“GoDonate,” is a mobile application that allows anyone to donate their excess food to those presently unable to obtain proper meals.
Tell us about your idea
GoDonate on the App Store
GoDonate Mobile Application Home Page
“GoDonate” was my way of allowing everyday people who are more than enthusiastic to help food insecure people to do so, right from their homes. One main problem that has affected the non-profit industry has been an absence of donations. Take food banks: they previously relied on numerous volunteers to prepare, serve, and distribute meals to often hundreds of people. Now, amid the Coronavirus, they need a new way to provide meals the people who relied on the services of these organizations. With “GoDonate,” whenever individuals have excess food items – such as after family events, lunches, or simply from over grocery shopping – they would be able to use my app to send a request to all nearby food banks, kitchens, and other non-profits that would, in turn, send volunteers to pickup the food items and deliver it to underserved families. Similar to Uber, except with food, my app has a system where individual donors who want to help out are directly connected to non-profits who need their help. The best part is that donors do not have to fear that they would be at risk for the Coronavirus. Volunteers come on the same day to pickup the donation, and individual donors only spend a maximum of two minutes to make a donation request from the comfort of their home.

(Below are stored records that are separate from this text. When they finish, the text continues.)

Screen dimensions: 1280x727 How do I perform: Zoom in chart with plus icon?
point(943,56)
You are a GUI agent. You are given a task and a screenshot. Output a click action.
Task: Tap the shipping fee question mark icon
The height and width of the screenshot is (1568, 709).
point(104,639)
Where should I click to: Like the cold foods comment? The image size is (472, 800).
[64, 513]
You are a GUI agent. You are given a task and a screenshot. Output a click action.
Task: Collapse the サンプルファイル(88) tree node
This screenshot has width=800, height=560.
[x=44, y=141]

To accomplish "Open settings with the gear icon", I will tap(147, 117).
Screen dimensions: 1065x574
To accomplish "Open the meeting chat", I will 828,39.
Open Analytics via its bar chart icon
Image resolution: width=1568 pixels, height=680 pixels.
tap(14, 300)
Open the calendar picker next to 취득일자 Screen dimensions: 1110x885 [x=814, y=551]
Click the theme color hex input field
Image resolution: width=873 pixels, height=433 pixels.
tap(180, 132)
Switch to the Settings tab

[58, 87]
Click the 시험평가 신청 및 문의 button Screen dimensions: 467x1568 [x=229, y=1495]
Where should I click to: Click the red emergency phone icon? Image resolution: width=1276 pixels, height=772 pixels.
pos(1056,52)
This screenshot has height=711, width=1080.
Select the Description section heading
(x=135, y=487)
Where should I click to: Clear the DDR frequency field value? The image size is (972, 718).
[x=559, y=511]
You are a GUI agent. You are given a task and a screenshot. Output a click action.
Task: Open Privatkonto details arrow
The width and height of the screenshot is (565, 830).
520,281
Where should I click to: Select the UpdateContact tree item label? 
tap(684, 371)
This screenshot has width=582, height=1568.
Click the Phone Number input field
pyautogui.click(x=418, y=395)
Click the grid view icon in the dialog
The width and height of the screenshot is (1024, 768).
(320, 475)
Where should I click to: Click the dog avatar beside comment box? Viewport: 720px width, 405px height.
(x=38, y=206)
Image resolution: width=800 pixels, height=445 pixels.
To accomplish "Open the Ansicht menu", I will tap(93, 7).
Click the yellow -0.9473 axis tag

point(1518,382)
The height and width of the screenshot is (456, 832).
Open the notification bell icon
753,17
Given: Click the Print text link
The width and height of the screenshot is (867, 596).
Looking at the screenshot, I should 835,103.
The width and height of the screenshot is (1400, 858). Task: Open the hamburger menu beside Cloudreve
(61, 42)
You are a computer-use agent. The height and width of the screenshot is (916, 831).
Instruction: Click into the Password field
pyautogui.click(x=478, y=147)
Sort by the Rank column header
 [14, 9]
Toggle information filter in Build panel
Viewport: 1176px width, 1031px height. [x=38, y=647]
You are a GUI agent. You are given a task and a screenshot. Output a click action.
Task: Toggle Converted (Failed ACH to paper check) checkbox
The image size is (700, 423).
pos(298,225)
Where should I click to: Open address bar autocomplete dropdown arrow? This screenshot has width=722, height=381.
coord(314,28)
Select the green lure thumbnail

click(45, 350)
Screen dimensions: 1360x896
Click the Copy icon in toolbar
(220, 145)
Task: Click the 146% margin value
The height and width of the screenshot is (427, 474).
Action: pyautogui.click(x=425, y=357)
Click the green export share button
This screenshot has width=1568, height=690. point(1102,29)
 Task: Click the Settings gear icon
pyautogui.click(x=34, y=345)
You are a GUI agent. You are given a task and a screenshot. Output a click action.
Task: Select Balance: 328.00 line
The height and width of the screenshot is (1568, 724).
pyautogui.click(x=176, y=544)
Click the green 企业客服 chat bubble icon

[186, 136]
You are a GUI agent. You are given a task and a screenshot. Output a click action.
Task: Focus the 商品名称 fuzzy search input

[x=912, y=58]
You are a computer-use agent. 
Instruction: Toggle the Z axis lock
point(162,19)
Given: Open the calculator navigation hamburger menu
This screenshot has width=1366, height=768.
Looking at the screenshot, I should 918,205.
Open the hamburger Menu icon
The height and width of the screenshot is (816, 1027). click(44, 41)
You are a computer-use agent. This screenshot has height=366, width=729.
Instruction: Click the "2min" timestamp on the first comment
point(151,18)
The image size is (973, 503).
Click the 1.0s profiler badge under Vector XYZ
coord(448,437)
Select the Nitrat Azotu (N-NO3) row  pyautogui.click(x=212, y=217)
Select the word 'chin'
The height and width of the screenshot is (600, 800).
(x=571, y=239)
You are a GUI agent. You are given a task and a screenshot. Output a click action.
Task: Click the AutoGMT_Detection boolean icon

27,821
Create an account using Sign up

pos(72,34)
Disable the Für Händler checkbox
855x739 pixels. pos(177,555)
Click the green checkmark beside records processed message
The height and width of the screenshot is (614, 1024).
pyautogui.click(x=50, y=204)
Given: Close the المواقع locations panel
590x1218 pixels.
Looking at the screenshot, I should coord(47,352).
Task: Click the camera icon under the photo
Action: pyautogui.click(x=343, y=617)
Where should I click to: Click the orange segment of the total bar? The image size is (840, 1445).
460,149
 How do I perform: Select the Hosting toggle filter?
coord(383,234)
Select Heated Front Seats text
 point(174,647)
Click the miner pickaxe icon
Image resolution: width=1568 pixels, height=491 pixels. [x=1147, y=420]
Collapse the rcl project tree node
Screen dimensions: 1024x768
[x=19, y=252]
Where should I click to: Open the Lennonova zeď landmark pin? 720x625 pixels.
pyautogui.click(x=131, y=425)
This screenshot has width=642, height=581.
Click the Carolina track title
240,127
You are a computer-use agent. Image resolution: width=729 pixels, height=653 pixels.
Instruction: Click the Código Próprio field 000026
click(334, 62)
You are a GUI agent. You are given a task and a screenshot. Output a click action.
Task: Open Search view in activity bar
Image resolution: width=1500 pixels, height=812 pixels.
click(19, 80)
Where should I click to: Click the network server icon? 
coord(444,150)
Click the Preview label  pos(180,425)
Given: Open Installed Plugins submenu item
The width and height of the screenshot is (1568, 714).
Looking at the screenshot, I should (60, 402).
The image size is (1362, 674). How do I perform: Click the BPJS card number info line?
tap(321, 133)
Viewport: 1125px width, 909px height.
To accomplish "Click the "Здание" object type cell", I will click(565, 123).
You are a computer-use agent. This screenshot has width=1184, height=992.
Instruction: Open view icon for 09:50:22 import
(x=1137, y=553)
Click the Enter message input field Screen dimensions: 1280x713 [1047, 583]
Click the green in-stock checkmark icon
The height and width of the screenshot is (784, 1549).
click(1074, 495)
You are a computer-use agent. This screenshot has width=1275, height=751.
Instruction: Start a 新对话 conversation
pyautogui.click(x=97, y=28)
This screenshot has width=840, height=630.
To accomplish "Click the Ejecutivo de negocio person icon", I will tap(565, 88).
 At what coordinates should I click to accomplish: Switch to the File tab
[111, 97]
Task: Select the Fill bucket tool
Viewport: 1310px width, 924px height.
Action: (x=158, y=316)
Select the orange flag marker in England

But when I talk about this app, I want to emphasize that this is not just an idea from scratch – I already programmed the software, and implemented it on an app called “GoDonate,” which is currently available for both IPhone and Android users on the App and Google Play store, respectively. Four years ago, I founded and am currently running ShareandChange.org, a 501©(3) non-profit organization that fosters global blood donations. When I heard about the pandemic that was rapidly spreading across the world, I used the same programming and business skills that allowed me to make a mobile app to promote blood donations in order to develop and implement the “GoDonate” food donation app, which is built right into the original ShareandChange.org app and website. The best part is that after speaking to many of the fellow organizations that I partnered with for blood donations, such as the Stanford Blood Center and Vitas Hospice, many have agreed to support my new initiative amid this critical time. Not just that, but the frequent users and volunteers who were involved in my non-profit have also agreed to engage in my new initiative. This includes volunteers all around the globe, from San Fransisco to Sydney, and I am more than thrilled to begin integrated this mobile tool into the non-profit industry.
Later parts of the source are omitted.